What the task asks:
Leaving out all pictures, copy the lines below exactly, from the line with "Screen dimensions: 1181x799" to the last line, both ends included.

The records:
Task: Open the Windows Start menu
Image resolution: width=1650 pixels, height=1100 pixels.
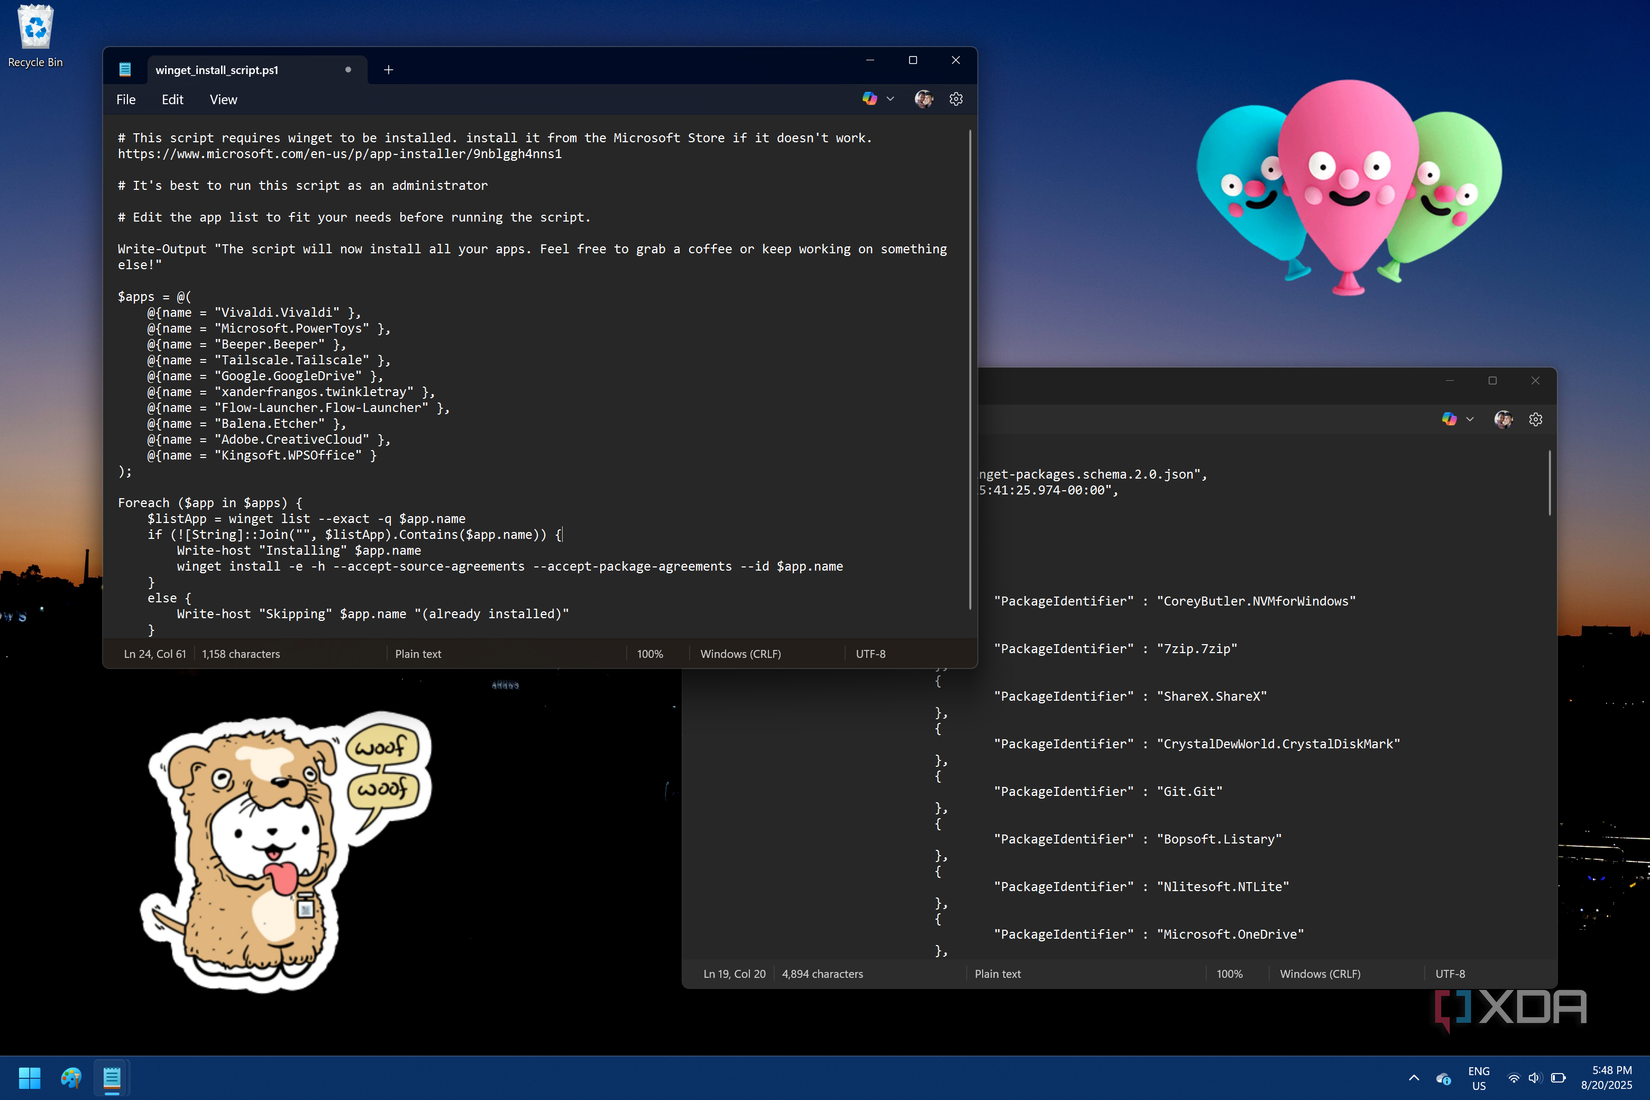Action: (x=30, y=1078)
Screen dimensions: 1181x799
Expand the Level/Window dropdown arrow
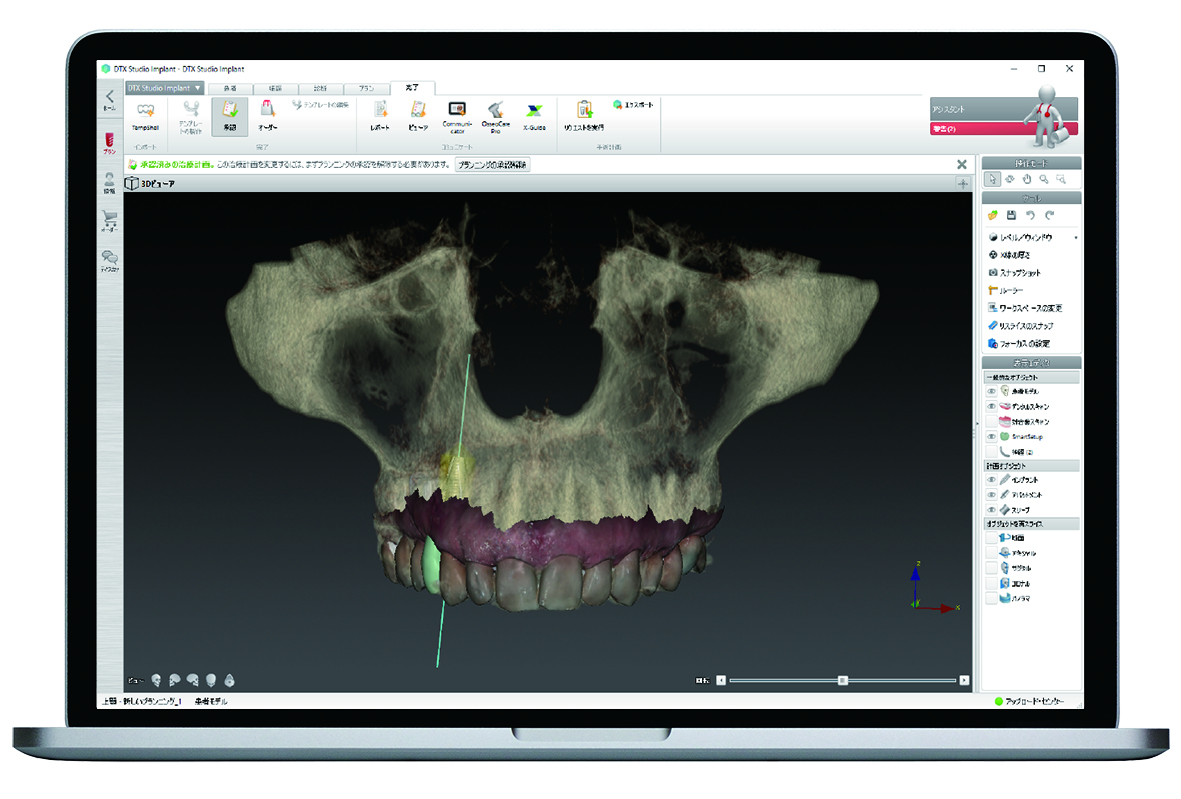[1076, 238]
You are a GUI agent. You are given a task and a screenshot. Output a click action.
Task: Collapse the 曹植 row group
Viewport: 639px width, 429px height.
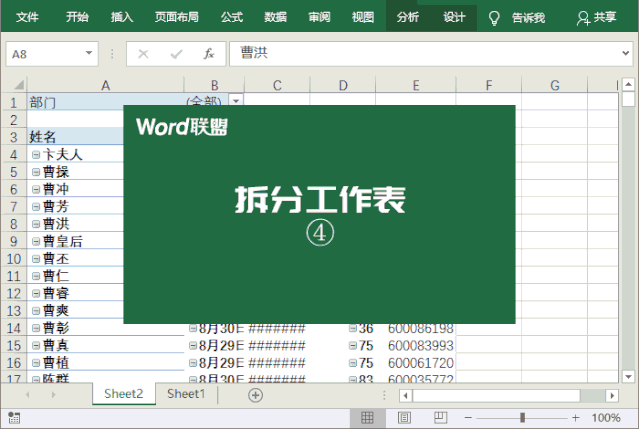tap(36, 362)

Your response:
Screen dimensions: 1181x799
Expand the Level/Window dropdown arrow
[1076, 238]
You are a GUI agent. You are given a task and a screenshot. Output a click action.
Task: Collapse the 曹植 row group
Viewport: 639px width, 429px height.
tap(36, 362)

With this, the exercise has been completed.